**EXERCISE DETAILS:**
The reply should hold only the lines from the one with "Task: Click Share" to the one with "Click Paradox's red X under AI Transcription", both ends kept, exactly as they appear below, without any pictures.

**AVAILABLE RECORDS:**
★ ★ ★ ★
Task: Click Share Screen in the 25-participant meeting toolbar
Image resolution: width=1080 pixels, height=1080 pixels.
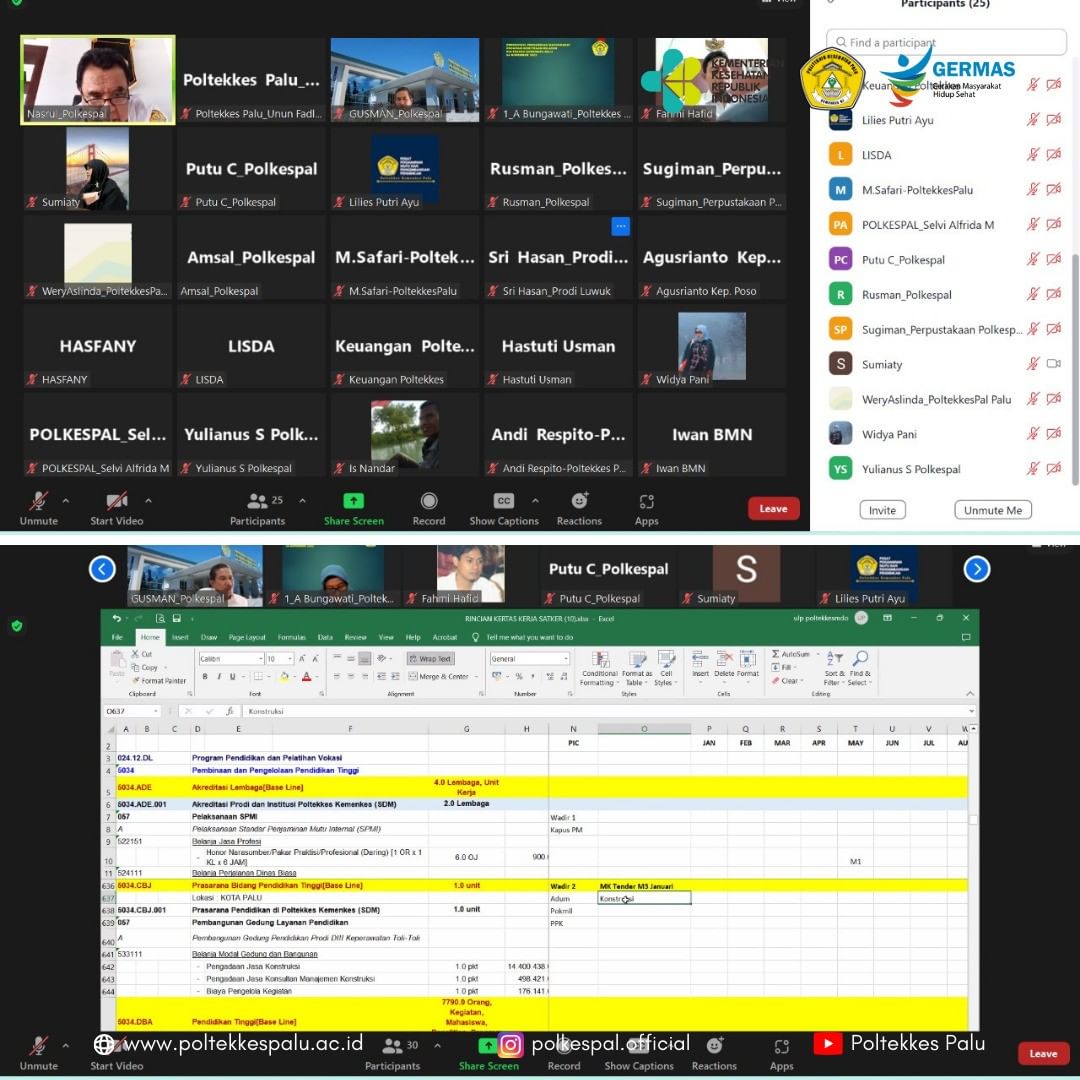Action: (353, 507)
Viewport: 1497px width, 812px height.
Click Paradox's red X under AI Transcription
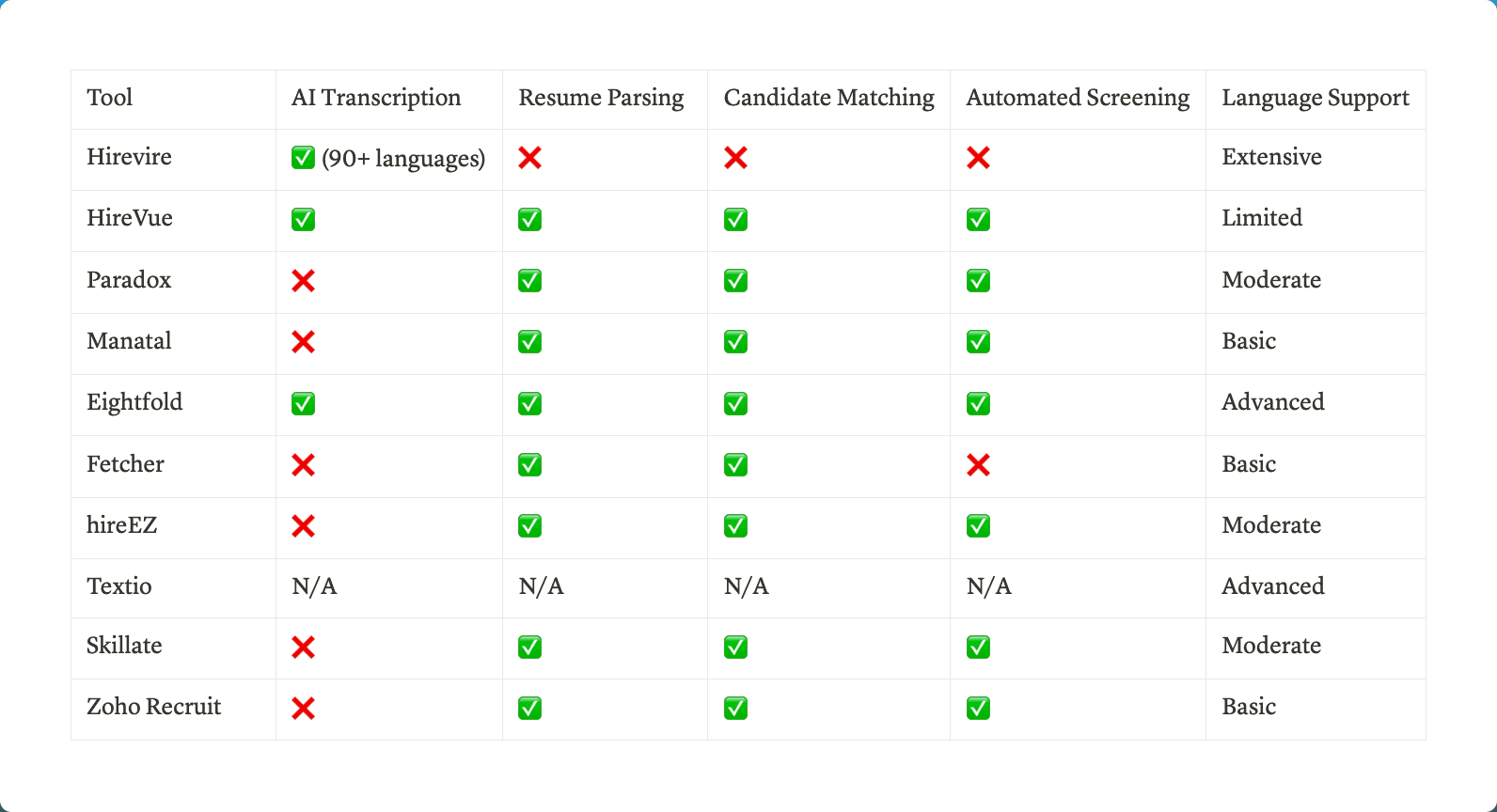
★ ★ ★ ★
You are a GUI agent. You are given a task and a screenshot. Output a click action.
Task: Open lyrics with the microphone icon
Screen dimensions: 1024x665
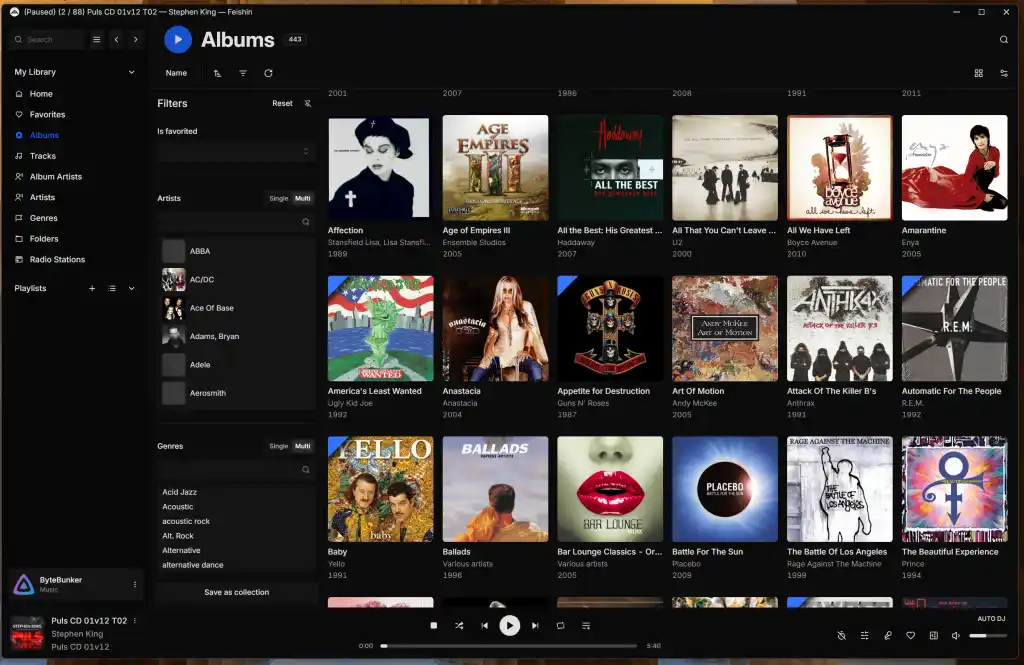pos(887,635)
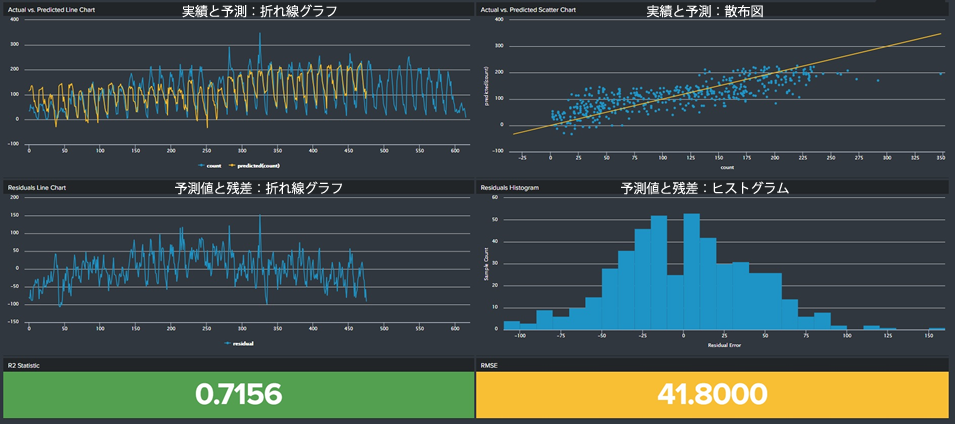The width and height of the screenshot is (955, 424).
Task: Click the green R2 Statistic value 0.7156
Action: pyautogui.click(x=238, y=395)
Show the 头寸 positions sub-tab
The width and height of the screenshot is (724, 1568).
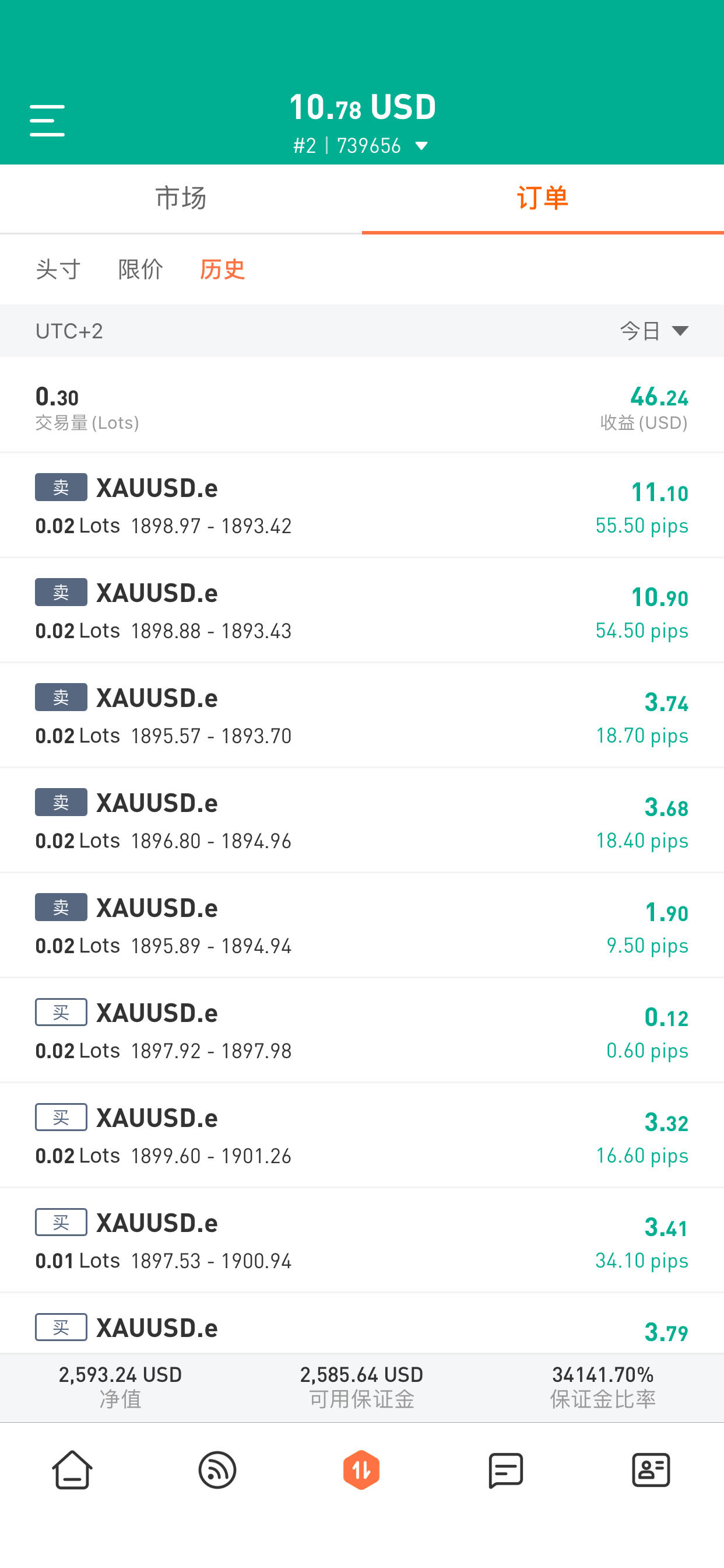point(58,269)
★ ★ ★ ★
**TASK SOLUTION:**
Task: Click Share Screen in the 25-participant meeting toolbar
Image resolution: width=1080 pixels, height=1080 pixels.
Action: (353, 507)
Viewport: 1497px width, 812px height.
Click Paradox's red X under AI Transcription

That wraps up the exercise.